Friday, 8 November 2013

The Hadoop Distributed File System


HDFS, the Hadoop Distributed File System, is a distributed file system designed to hold very large amounts of data (terabytes or even petabytes), and provide high-throughput access to this information. Files are stored in a redundant fashion across multiple machines to ensure their durability to failure and high availability to very parallel applications. This module introduces the design of this distributed file system and instructions on how to operate it.

A distributed file system is designed to hold a large amount of data and provide access to this data to many clients distributed across a network. 

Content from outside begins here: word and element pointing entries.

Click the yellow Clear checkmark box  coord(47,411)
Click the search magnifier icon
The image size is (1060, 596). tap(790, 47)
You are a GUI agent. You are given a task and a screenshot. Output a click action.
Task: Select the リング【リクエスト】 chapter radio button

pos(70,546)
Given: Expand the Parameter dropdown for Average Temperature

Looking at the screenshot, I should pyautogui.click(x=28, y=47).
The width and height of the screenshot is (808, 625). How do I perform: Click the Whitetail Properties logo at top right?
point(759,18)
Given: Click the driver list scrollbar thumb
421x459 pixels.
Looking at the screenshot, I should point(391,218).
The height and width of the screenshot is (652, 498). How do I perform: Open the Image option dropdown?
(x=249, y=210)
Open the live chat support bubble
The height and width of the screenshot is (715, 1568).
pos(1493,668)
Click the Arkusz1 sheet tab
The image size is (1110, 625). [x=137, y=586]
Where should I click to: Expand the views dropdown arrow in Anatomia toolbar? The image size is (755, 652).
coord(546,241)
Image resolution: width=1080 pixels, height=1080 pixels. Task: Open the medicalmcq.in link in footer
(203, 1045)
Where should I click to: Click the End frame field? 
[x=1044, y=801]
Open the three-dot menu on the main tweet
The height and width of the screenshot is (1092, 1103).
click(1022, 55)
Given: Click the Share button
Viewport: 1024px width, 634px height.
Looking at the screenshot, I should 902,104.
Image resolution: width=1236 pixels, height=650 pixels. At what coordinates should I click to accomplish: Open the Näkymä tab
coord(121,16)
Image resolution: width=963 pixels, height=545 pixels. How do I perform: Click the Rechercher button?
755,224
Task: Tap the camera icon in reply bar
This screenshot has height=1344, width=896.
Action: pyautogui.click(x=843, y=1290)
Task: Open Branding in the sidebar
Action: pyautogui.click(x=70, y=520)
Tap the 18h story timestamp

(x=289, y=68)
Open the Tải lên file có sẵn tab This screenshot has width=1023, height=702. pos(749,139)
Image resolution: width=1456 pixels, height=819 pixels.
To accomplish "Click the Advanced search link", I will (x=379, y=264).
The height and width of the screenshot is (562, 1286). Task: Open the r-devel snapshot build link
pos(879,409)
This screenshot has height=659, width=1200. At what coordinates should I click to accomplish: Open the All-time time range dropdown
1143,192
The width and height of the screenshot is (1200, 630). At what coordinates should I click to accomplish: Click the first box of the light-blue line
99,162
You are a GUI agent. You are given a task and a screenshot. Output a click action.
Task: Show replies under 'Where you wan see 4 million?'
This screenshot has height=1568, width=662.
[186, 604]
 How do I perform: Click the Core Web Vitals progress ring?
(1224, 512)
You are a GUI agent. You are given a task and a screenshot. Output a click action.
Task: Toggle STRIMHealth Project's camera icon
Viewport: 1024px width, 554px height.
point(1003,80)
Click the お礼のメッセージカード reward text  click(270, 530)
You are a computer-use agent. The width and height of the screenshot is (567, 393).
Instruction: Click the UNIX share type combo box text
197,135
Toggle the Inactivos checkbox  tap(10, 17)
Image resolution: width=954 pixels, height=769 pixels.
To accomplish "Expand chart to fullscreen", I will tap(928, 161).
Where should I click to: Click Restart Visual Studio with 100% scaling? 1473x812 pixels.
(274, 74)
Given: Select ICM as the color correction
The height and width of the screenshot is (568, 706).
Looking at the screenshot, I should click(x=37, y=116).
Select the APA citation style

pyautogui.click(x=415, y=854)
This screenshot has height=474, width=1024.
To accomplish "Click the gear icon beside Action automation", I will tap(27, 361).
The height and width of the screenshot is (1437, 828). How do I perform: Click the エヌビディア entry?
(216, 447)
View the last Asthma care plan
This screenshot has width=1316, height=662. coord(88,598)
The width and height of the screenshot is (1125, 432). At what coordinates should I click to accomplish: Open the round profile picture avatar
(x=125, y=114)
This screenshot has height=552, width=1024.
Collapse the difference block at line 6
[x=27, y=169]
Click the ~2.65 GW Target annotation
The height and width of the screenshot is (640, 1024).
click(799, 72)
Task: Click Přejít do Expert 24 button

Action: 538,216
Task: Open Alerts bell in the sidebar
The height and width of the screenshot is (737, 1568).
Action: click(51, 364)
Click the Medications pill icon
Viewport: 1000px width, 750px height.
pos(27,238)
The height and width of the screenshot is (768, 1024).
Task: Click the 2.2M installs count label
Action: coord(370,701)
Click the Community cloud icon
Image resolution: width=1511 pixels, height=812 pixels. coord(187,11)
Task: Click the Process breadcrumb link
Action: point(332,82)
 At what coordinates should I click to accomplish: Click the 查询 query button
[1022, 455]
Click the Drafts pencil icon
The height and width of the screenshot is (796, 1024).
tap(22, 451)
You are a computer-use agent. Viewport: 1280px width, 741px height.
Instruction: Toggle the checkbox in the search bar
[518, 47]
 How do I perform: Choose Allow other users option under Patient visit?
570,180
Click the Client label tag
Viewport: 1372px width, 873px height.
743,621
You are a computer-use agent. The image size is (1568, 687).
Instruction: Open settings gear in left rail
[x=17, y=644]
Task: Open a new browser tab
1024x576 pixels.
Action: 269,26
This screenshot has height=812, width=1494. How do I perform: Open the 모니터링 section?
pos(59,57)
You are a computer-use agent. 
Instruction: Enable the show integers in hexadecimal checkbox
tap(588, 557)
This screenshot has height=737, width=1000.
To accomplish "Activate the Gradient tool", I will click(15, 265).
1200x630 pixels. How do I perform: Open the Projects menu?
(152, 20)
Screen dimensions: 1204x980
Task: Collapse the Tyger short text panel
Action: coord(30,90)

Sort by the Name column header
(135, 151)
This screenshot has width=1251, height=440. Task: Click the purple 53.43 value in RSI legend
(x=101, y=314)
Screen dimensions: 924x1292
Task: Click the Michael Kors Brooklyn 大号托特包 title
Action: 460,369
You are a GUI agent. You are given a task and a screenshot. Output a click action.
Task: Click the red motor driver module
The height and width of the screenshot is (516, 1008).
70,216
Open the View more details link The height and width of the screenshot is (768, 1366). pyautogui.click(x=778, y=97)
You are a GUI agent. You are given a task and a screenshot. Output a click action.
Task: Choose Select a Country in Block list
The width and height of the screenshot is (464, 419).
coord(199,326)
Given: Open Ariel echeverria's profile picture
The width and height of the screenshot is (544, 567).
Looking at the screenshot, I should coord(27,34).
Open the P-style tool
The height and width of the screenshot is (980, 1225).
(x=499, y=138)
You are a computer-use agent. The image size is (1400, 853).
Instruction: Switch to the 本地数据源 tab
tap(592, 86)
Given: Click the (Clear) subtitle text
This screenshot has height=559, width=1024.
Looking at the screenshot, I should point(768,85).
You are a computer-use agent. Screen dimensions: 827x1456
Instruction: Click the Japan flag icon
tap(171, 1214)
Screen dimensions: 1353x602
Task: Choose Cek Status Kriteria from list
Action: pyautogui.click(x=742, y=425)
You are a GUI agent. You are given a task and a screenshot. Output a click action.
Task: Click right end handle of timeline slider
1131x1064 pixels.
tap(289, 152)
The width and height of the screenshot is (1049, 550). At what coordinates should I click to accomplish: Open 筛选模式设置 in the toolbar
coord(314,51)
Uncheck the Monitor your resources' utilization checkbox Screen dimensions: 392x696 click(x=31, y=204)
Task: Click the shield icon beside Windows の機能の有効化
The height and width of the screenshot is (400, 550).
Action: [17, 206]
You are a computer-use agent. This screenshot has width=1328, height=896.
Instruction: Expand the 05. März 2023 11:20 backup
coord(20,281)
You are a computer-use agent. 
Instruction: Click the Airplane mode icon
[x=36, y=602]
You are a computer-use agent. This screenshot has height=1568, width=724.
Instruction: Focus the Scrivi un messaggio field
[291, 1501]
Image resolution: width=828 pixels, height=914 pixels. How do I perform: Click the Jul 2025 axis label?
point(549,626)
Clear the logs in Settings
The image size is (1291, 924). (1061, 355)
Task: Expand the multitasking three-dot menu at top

How to solve the Traditional System problems by using Big Data

Traditional System Problem : Data is too big store in one computer

Today's big data is 'too big' to store in ONE single computer -- no matter how powerful it is and how much storage it has. This eliminates lot of storage system and databases that were built for single machines. So we are going to build the system to run on multiple networked computers. The file system will look like a unified single file system to the 'outside' world

Hadoop solution : Data is stored on multiple computers

Traditional System Problem : Very high end machines are expensive

Now that we have decided that we need a cluster of computers, what kind of machines are they? Traditional storage machines are expensive with top-end components, sometimes with 'exotic' components (e.g. fiber channel for disk arrays, etc). Obviously these computers cost a pretty penny.
We want our system to be cost-effective, so we are not going to use these 'expensive' machines. Instead we will opt to use commodity hardware. By that we don't mean cheapo desktop class machines. We will use performant server class machines -- but these will be commodity servers that you can order from any of the vendors (Dell, HP, etc)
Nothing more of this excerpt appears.